### Required work
[1] In the forum post about identifying pet mouse colors, why does the poster keep the mice in a racking system?
[2] According to the forum post about identifying pet mouse colors, where did the poster's mice come from?
[3] Pick up the forum post about identifying pet mouse colors after its last line and write the next part in the poster's voice.

# ID My Mice? (WARNING: Image heavy!)



## Pandapop (Jul 27, 2012)

I breed for fun, not for show. I wouldn't know the first thing about breeding for show, and all of my mice have come from local pet stores or big chains like Petco/Petsmart.

But that doesn't mean I'm not interested in knowing the proper coloring of my mice. c:

NOTE: I just want to mention that I do own a sort of racking-'system' for my mice. I have 16 currently, and most females are pregnant (including one that will have her babies before the weekend is over), and so these are cheaper and more efficient than owning 100 ten-gallon tanks. A lot of people do this, so please, I don't want any gruff about it. :c

So anyway, I'll start with my females, first.

Pepper:
(Long-Haired, I was thinking broken-marked black? Kind of looks like merle with the flash, though...)


















Minky:
(I was thinking broken-marked lilac, but it's hard to tell for me.)

### Data records
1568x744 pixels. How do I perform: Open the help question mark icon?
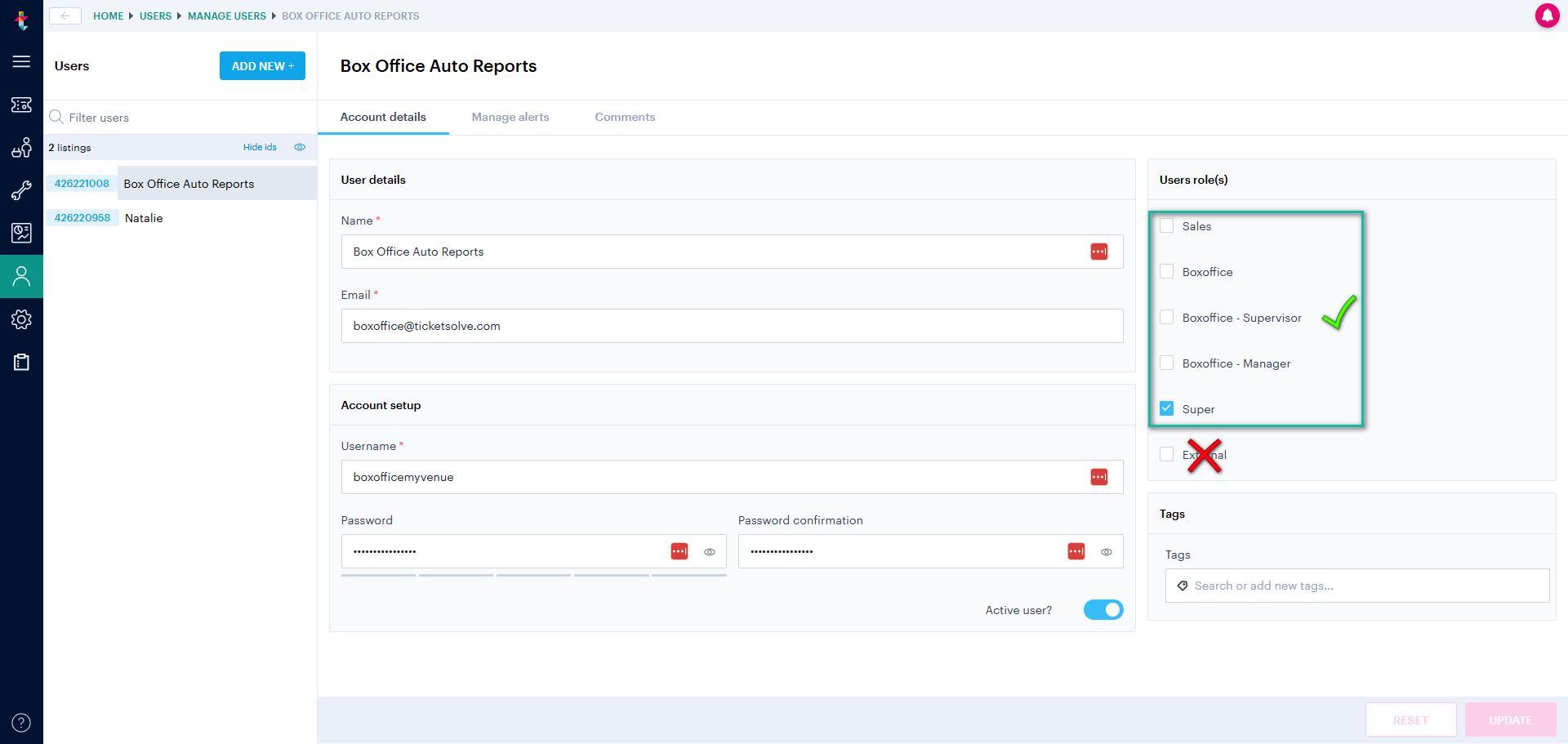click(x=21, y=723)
* * *
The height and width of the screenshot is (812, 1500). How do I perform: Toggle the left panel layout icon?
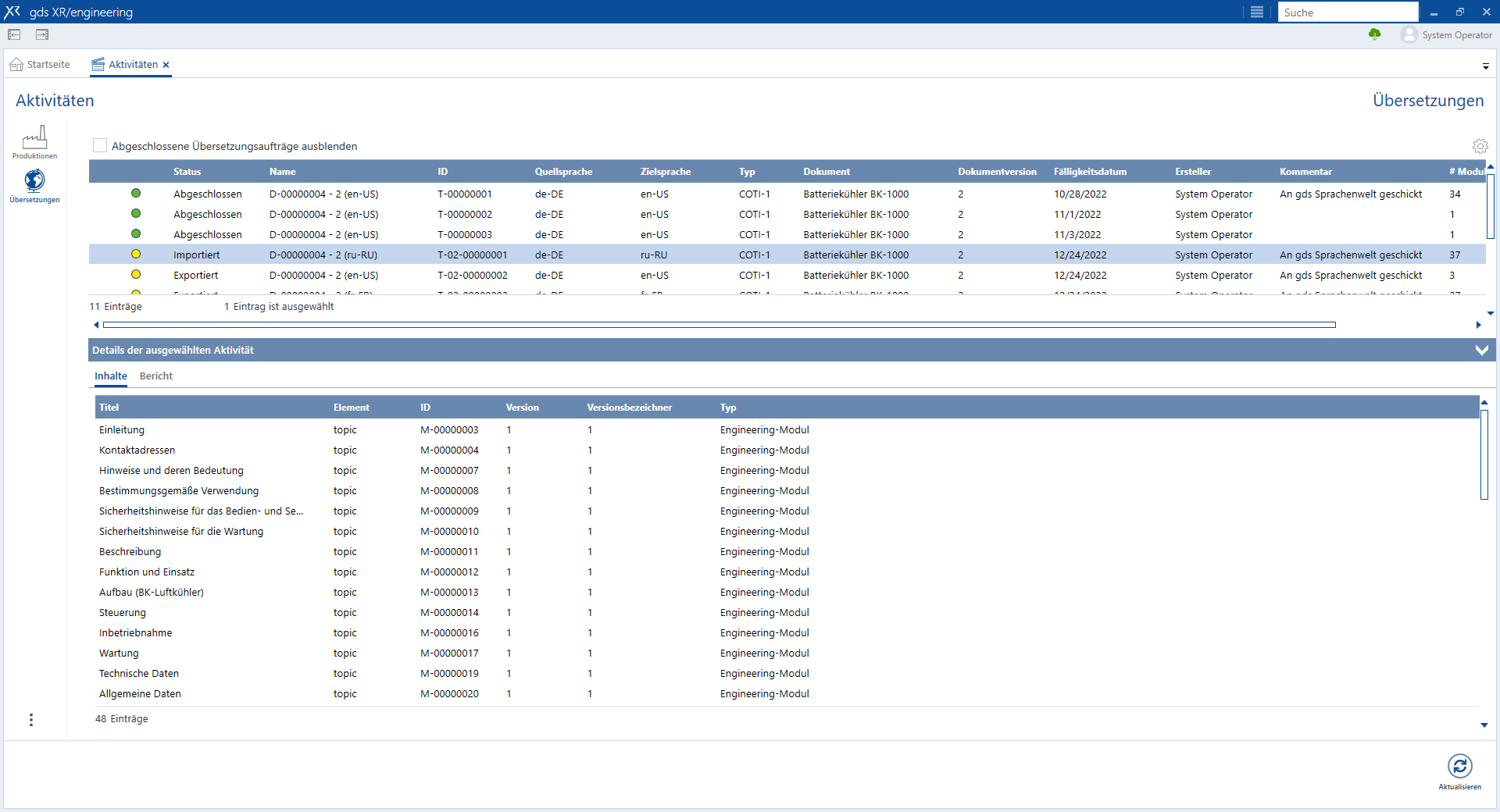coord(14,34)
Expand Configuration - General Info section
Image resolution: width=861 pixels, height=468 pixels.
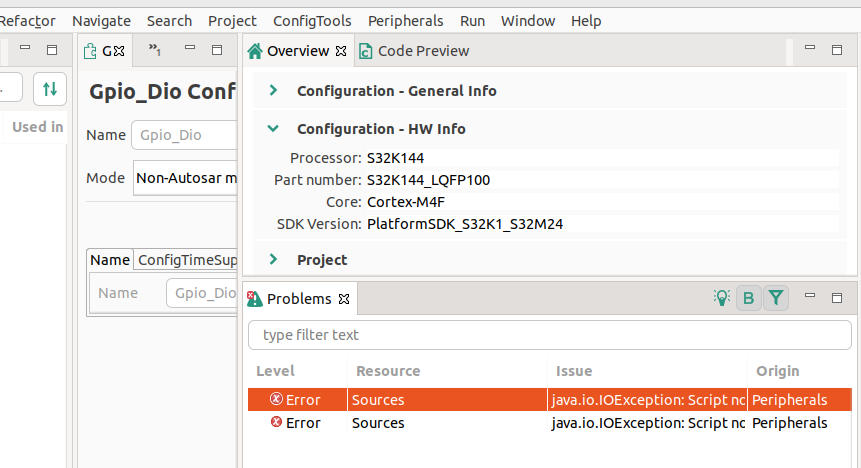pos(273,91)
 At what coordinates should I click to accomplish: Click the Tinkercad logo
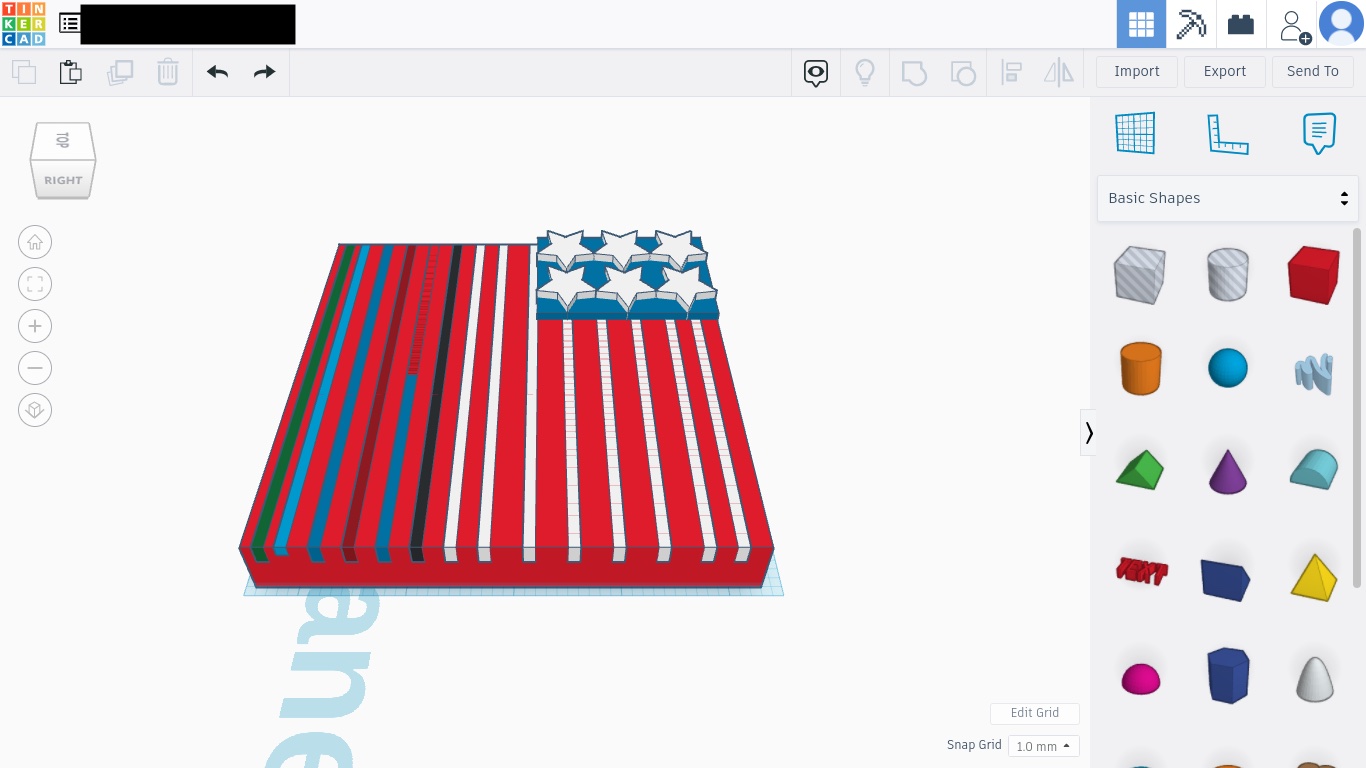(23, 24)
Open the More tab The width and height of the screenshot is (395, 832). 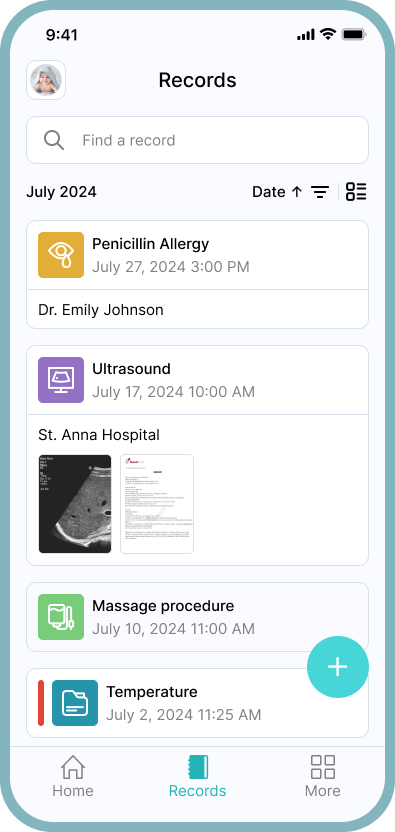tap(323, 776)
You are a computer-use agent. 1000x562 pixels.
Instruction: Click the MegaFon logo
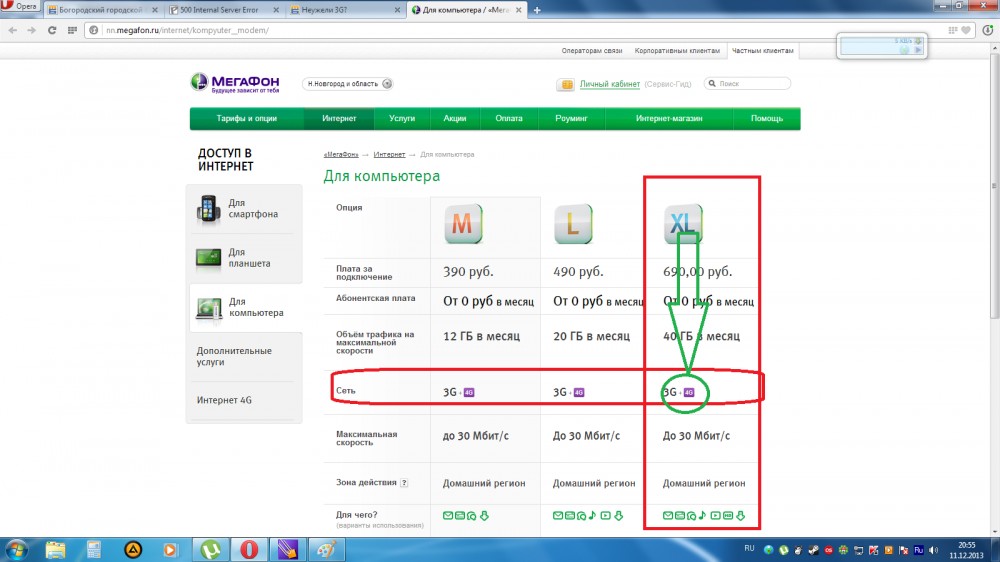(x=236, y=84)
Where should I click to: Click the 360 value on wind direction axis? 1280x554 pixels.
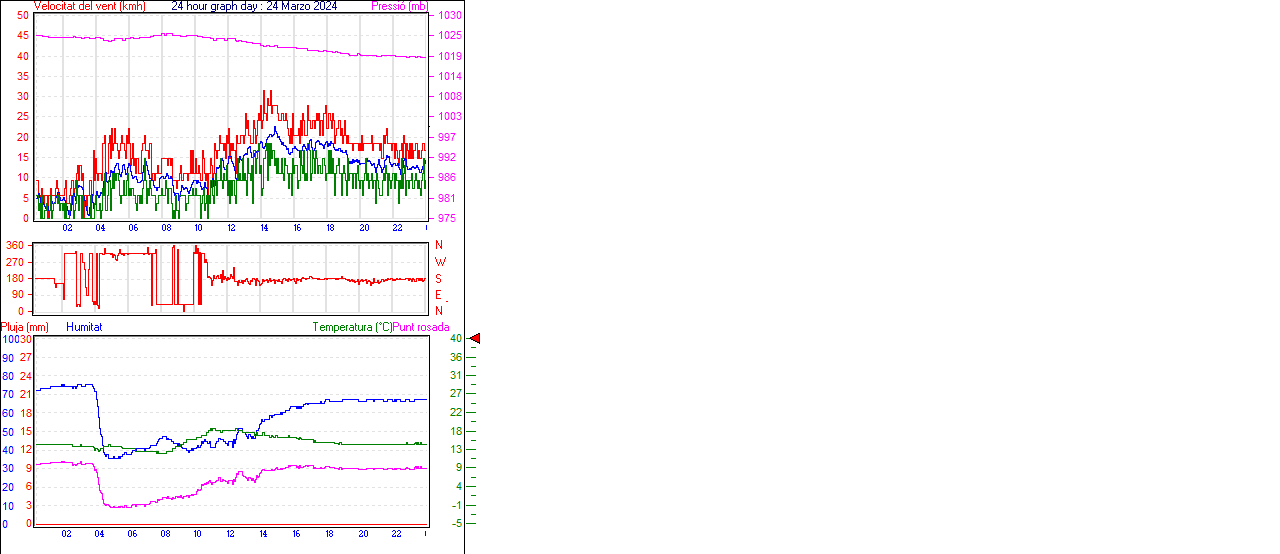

### Set of answers
[1] The poster has 16 mice, and most of the females are pregnant. A racking system is cheaper and more efficient than owning 100 ten-gallon tanks.

[2] They came from local pet stores or big chains such as Petco/Petsmart.

[3]
No-Name:
(Agouti..?)


















No-Name:
(Broken-marked gold? I appologize for the horrible quality of the photo, but she's at that 'flea' stage... so getting pics is difficult.)










Sweetpea:
(Agouti, again? lol, one of the hoppers bit me.)










No-Name:
(Broken-marked lilac/tan? She has tan between the gray and white on her belly. Biiiig girl. Really tame mouse.)


















No-Name:
(Broken-marked gold? She's pregnant. Normally I don't handle my pregnant mice, but she's a sweetheart and comes right up to my hand.)


















Peaches:
(Curious about this one. She's brindled?)










Baby:
(I want to say she's a black fox, but I'm not 100% sure. I don't have pics of her belly, but it's completely white.)


















And then the boys...

MooMoo:
(Broken-marked black?)


















No-Name:
(Long-haired chocolate? He looks a little grungy, this is before his bath.)


















No-Name:










No-Name:
(Self black..?)


----------



## candycorn (Oct 31, 2011)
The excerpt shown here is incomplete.